_Consignes_
1: Répondez aux questions suivantes à partir du texte sur les arbres de connaissances.
(a) Dans les entreprises, quels services ont plutôt adopté les arbres de connaissances ?
(b) Quel est le nom du logiciel mentionné dans le texte ?
(c) Sur quelle démarche les auteurs ont-ils largement évolué avec l'expérience ?
2: Citez le passage du texte sur les arbres de connaissances qui commence aux mots « Une des difficultés » et s'arrête après les mots « d’identification des compétences. ».

_Texte du document_
Ce décalage de temporalité et cette incertitude fondamentale, contribuent aux turbulences que connaissent les diplômes et tout dispositif érigeant des normes de l’activité humaine à des fins de gestion, et contribuent également aux incompréhensions souvent constatées entre les services opérationnels des entreprises qui sont dans l’action concrète de mobilisation des compétences, et les services fonctionnels de gestion des ressources humaines, qui sont dans une approche systématique et règlementaire de la gestion des compétences.

De fait, dans les entreprises, les arbres de connaissances ont été adoptés plutôt par des services informatiques, voire de formation, qui connaissent des évolutions fortes dans leurs compétences techniques et organisationnelles et dans leurs missions, et sont réceptifs au pragmatisme de la démarche proposée par les arbres de connaissances, comme à l’originalité du logiciel gingo.

Ainsi ce projet des arbres de connaissances, qui s’est donné au départ une allure messianique, est inscrit, aux yeux même des acteurs qui s’en sont emparés, dans un ensemble de courants de réflexions et de pratiques déjà fortement développés, dans les ruptures initiées autour de la domination de certaine formes de savoir.

Pour ces acteurs, dans les expériences qu’ils estiment réussies, intéressantes et à poursuivre, les arbres ne sont du reste qu’un moyen, un instrument particulièrement intéressant, souple et efficace, de mise en oeuvre de pratiques déjà éprouvées en matière d’identification, de construction, de validation et d’échange de savoirs.

 

     

    Une des difficultés que rencontrent les arbres de connaissances est sans doute liée à la complexité de cet objet, qui est bien une nouvelle technologie, mais aussi une démarche, et qui suppose, pour que soit utilisée toute la richesse de ses potentialités, des conditions d’utilisation exigeantes.

    Les auteurs ont largement évolué, avec l'expérience, sur la démarche d’identification des compétences.

    En effet, la diversité des mises en oeuvre par des acteurs eux-mêmes divers, a conduit progressivement les auteurs à considérer que gingo pouvait être utilisé en des démarches diverses d’identification des compétences, l’essentiel étant que les utilisateurs soient au clair sur leur projet et l’instrumentation adéquate.

    Cette évolution est révélatrice d’une autonomisation de l’outil, qui devient susceptible d’usages divers, éventuellement très éloignés du projet initial dont nous avons esquissé la configuration. Il n’en reste pas moins que la démarche initialement proposée par les auteurs des arbres de connaissances, a pu être mise en avant par les auteurs avec un relatif succès dans la diffusion, parce qu’elle était soutenue par un outil de gestion de l’information et de communication en congruence avec cette démarche.

_Données fournies_
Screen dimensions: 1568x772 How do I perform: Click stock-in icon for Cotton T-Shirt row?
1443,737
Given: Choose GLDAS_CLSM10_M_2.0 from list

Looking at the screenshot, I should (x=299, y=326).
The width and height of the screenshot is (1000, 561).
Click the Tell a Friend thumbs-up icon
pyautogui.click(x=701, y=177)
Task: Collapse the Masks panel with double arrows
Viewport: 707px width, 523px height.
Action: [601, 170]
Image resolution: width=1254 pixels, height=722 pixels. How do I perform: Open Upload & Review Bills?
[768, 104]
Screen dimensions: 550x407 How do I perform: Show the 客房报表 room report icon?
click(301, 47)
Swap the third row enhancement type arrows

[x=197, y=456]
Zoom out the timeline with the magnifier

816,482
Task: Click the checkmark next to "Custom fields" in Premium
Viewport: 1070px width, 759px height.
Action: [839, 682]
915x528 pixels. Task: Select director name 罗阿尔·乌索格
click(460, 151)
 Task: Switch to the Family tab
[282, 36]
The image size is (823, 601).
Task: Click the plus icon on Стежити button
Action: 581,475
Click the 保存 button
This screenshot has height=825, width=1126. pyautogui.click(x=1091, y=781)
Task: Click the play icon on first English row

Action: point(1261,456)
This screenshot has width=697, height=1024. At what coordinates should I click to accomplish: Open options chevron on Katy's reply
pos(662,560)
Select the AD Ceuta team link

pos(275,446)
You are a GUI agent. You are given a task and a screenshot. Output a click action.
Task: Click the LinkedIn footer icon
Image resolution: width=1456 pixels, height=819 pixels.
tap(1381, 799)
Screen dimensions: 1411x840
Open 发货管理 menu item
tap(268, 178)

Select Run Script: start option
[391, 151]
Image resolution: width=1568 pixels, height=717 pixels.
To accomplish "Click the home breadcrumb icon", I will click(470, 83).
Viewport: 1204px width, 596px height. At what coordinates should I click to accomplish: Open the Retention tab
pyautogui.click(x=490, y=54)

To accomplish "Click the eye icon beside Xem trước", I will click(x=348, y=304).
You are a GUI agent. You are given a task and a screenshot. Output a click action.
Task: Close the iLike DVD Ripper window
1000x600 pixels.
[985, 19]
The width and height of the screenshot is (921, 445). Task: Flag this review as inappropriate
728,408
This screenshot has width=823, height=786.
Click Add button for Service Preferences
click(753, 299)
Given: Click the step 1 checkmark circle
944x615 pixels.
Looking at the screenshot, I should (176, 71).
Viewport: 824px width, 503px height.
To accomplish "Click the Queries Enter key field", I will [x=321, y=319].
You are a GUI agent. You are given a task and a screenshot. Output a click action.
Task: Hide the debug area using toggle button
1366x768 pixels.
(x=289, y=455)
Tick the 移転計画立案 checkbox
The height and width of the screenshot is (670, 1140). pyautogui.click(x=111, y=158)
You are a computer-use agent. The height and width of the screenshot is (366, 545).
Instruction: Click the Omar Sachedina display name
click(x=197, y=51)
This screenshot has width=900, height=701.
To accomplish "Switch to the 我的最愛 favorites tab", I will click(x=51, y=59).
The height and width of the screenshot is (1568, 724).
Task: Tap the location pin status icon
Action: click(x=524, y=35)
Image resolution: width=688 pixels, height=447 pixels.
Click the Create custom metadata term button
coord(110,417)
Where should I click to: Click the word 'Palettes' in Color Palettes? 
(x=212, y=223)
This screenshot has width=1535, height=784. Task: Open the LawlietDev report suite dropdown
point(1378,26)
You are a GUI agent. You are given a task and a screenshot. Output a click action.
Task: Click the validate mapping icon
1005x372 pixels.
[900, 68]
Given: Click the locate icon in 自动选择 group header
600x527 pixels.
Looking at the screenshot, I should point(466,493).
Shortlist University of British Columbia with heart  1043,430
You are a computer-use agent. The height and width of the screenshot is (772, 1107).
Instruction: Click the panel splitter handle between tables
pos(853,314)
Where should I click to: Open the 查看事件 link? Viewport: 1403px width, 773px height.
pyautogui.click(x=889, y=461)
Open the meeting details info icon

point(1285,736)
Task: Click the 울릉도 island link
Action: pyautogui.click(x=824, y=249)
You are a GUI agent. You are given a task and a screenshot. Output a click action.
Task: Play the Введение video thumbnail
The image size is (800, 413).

_Réponses attendues_
1:
(a) Des services informatiques, voire de formation.
(b) gingo.
(c) La démarche d'identification des compétences.

2:
Une des difficultés que rencontrent les arbres de connaissances est sans doute liée à la complexité de cet objet, qui est bien une nouvelle technologie, mais aussi une démarche, et qui suppose, pour que soit utilisée toute la richesse de ses potentialités, des conditions d’utilisation exigeantes.

    Les auteurs ont largement évolué, avec l'expérience, sur la démarche d’identification des compétences.